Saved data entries
◆ ◆ ◆

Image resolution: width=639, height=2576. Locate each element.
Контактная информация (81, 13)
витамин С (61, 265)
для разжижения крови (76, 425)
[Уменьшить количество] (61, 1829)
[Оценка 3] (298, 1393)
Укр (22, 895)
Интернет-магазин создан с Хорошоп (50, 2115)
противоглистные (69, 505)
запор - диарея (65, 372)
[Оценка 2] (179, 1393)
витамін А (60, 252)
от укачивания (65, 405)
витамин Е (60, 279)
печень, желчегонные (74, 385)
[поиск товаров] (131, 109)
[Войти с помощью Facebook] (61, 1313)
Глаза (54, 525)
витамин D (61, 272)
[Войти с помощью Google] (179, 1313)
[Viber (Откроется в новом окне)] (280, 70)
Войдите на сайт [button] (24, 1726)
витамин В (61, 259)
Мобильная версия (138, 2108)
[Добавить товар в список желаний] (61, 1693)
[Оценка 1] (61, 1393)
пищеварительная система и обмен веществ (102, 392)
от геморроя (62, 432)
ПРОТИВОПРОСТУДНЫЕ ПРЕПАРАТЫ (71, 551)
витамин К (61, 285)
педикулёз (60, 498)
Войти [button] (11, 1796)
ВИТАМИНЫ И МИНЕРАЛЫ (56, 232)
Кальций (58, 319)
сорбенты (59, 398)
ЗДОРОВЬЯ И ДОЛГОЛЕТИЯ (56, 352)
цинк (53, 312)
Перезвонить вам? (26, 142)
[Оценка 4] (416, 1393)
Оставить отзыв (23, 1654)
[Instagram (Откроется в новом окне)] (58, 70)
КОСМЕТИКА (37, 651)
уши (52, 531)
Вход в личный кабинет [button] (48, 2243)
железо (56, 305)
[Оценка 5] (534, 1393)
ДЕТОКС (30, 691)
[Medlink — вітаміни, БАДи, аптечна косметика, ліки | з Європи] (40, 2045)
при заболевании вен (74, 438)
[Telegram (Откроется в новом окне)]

◆ ◆ ◆

### TASK STATEMENT
Copy down the whole of the data above, matching it exactly.

### RESULT OF THIS TASK
Image resolution: width=639, height=2576. Locate each element.
Контактная информация (81, 13)
витамин С (61, 265)
для разжижения крови (76, 425)
[Уменьшить количество] (61, 1829)
[Оценка 3] (298, 1393)
Укр (22, 895)
Интернет-магазин создан с Хорошоп (50, 2115)
противоглистные (69, 505)
запор - диарея (65, 372)
[Оценка 2] (179, 1393)
витамін А (60, 252)
от укачивания (65, 405)
витамин Е (60, 279)
печень, желчегонные (74, 385)
[поиск товаров] (131, 109)
[Войти с помощью Facebook] (61, 1313)
Глаза (54, 525)
витамин D (61, 272)
[Войти с помощью Google] (179, 1313)
[Viber (Откроется в новом окне)] (280, 70)
Войдите на сайт [button] (24, 1726)
витамин В (61, 259)
Мобильная версия (138, 2108)
[Добавить товар в список желаний] (61, 1693)
[Оценка 1] (61, 1393)
пищеварительная система и обмен веществ (102, 392)
от геморроя (62, 432)
ПРОТИВОПРОСТУДНЫЕ ПРЕПАРАТЫ (71, 551)
витамин К (61, 285)
педикулёз (60, 498)
Войти [button] (11, 1796)
ВИТАМИНЫ И МИНЕРАЛЫ (56, 232)
Кальций (58, 319)
сорбенты (59, 398)
ЗДОРОВЬЯ И ДОЛГОЛЕТИЯ (56, 352)
цинк (53, 312)
Перезвонить вам? (26, 142)
[Оценка 4] (416, 1393)
Оставить отзыв (23, 1654)
[Instagram (Откроется в новом окне)] (58, 70)
КОСМЕТИКА (37, 651)
уши (52, 531)
Вход в личный кабинет [button] (48, 2243)
железо (56, 305)
[Оценка 5] (534, 1393)
ДЕТОКС (30, 691)
[Medlink — вітаміни, БАДи, аптечна косметика, ліки | з Європи] (40, 2045)
при заболевании вен (74, 438)
[Telegram (Откроется в новом окне)]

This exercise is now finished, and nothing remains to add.